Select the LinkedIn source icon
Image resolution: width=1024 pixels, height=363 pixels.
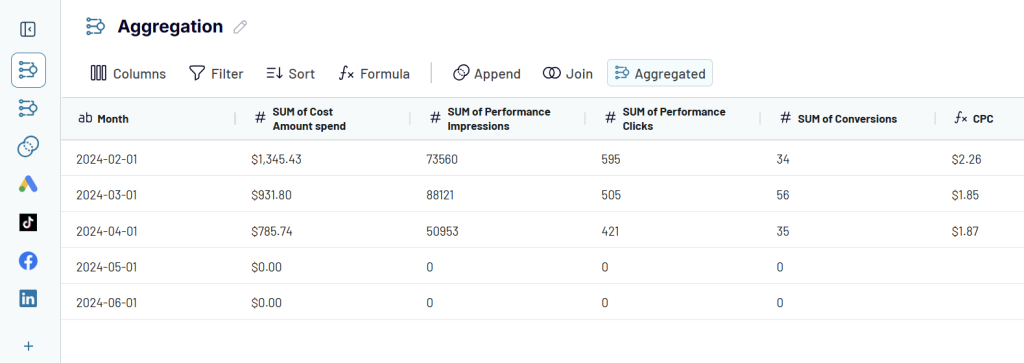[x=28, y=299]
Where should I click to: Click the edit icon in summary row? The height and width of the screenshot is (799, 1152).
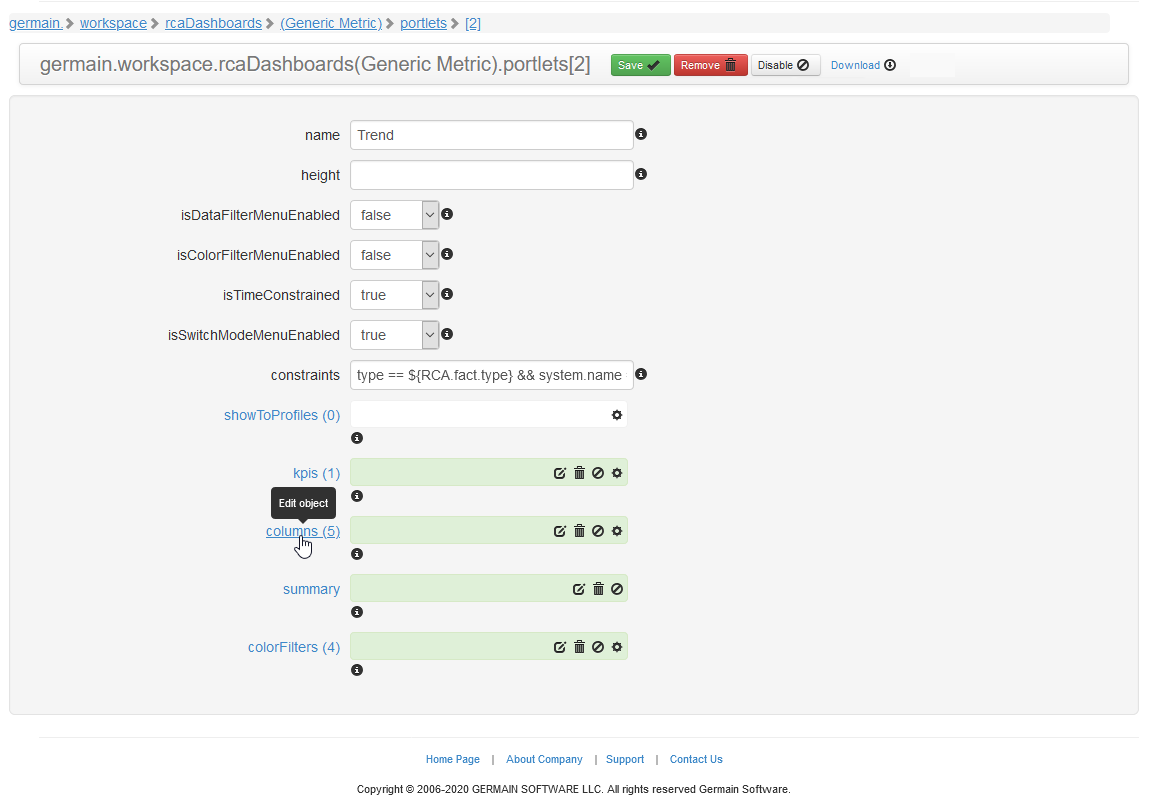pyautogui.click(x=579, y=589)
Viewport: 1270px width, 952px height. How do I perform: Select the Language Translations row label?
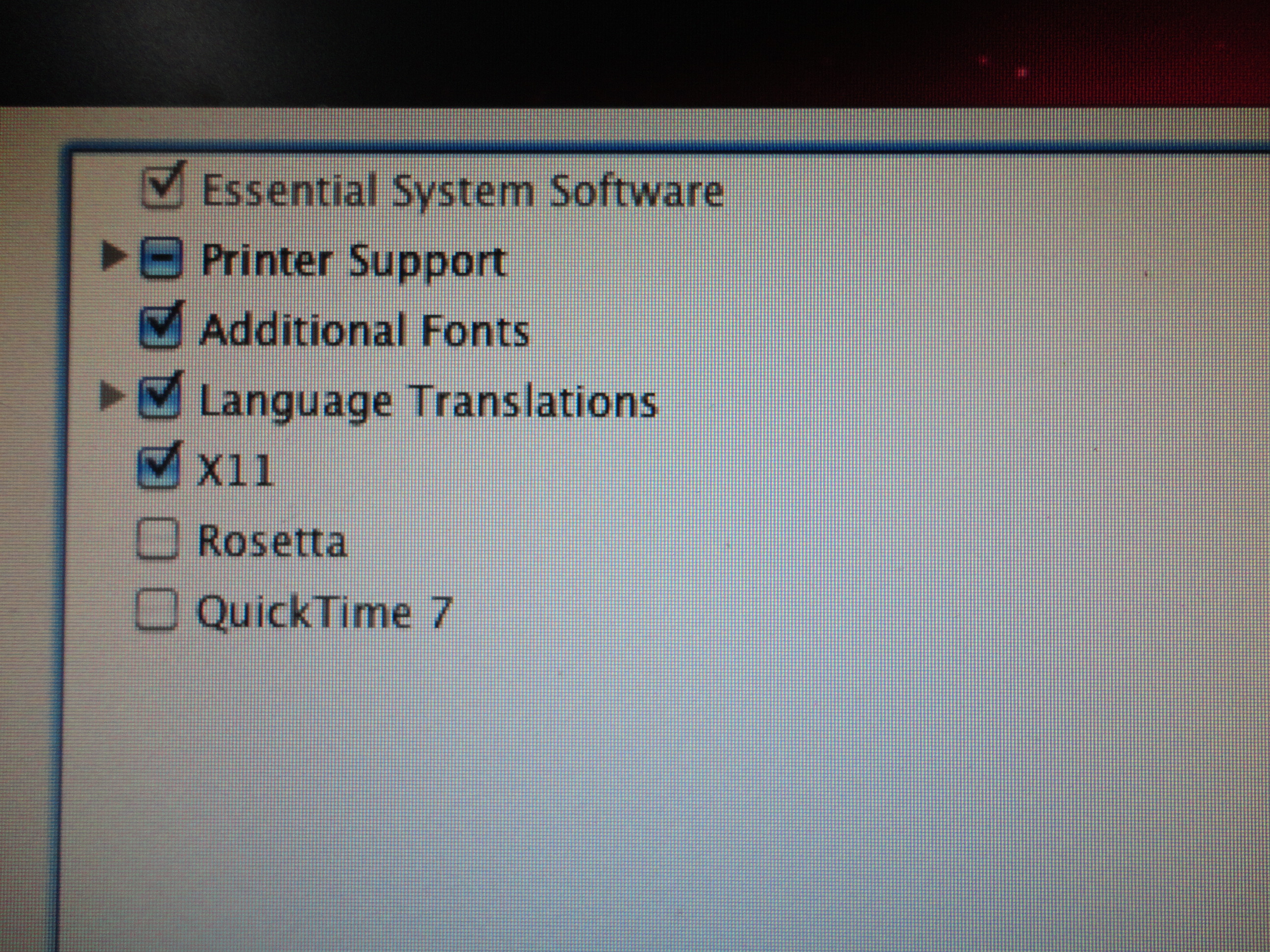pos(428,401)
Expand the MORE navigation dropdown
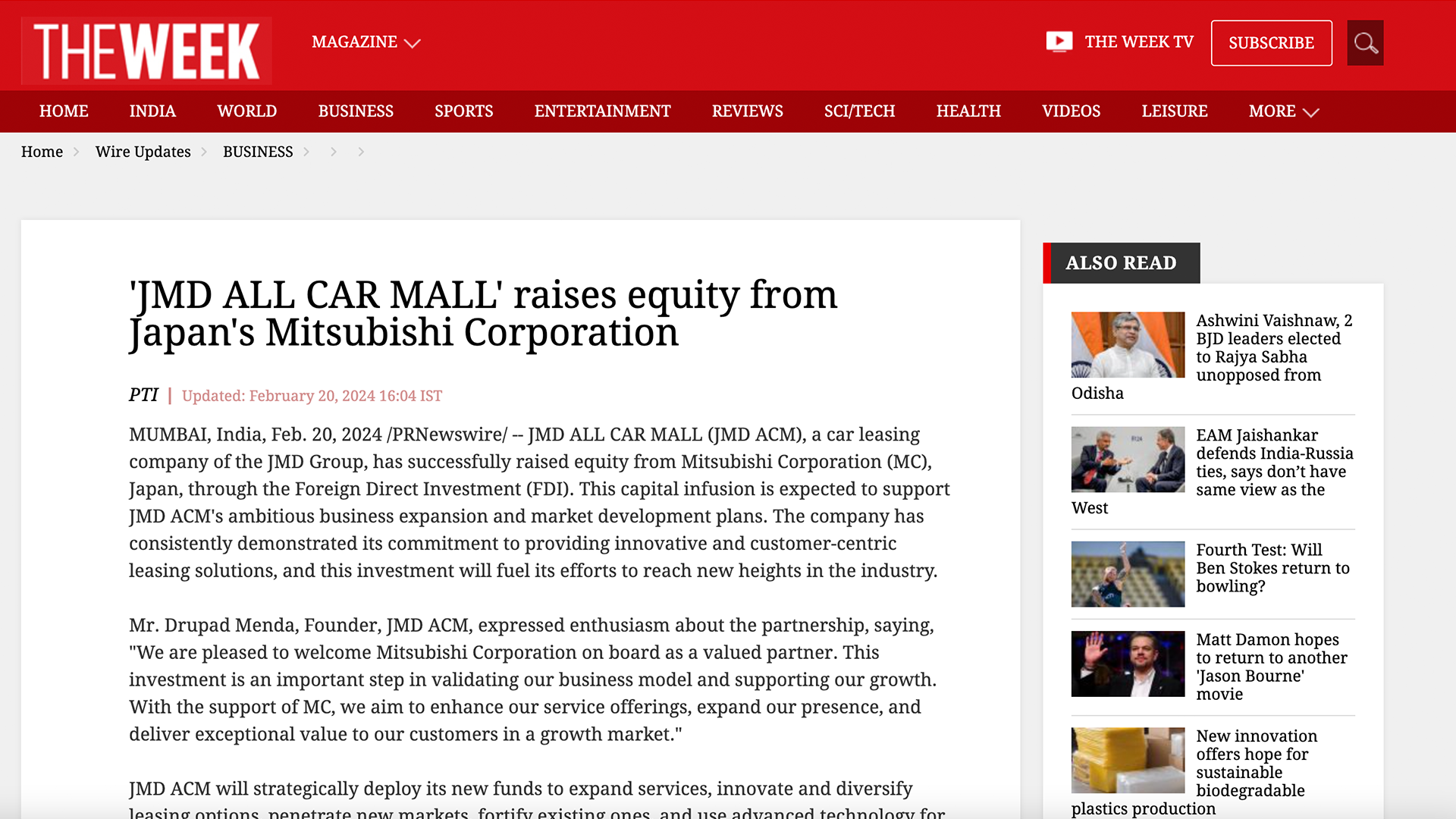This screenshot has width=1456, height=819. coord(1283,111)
--
* [The problem] Report each line of the rows above that contains the word "Select", treating uppercase and lowercase as different.

* [Problem solution]
Select the LinkedIn source icon
Viewport: 1270px width, 952px height. How do I perform: Select the Language Translations row label?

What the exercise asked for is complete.